**Directions**
Could you copy word for word the part of the items that opens with the line containing "1280x720 pixels. At" and closes with the line containing "point(173,81)", including both of those lines and leaving out the pictures?

**Entries**

+ + + +

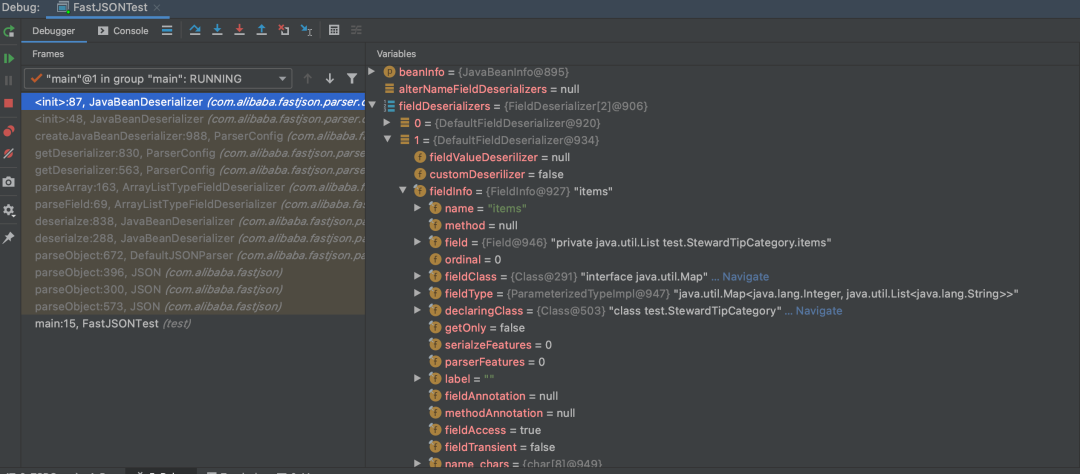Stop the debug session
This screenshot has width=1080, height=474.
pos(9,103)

+ + + +

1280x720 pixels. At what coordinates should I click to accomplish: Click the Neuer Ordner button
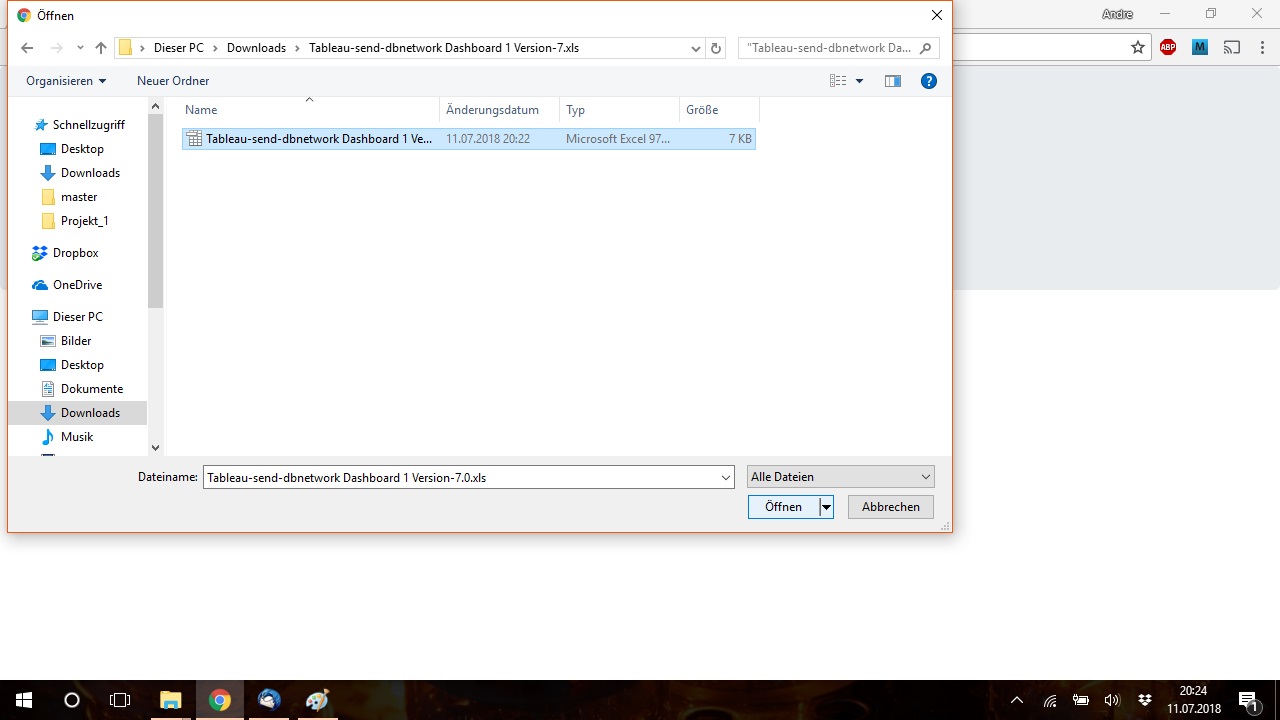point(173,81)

+ + + +

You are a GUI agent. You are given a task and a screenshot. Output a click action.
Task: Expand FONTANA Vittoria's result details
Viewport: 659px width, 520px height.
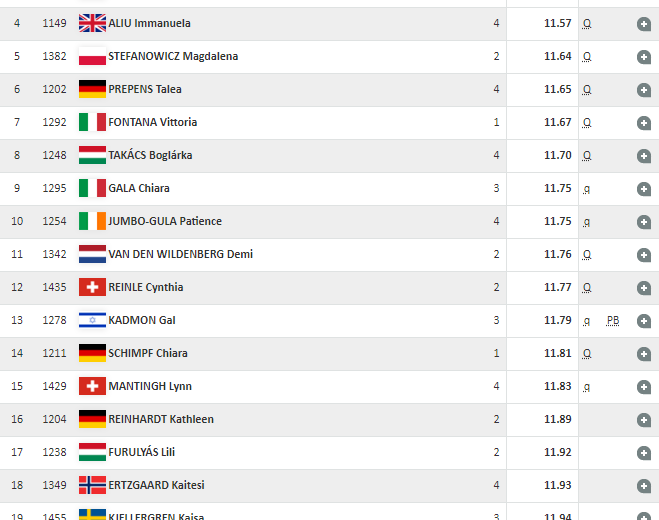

+ + + +

**The response**
1280x720 pixels. At what coordinates should I click to accomplish: Click the Neuer Ordner button
point(173,81)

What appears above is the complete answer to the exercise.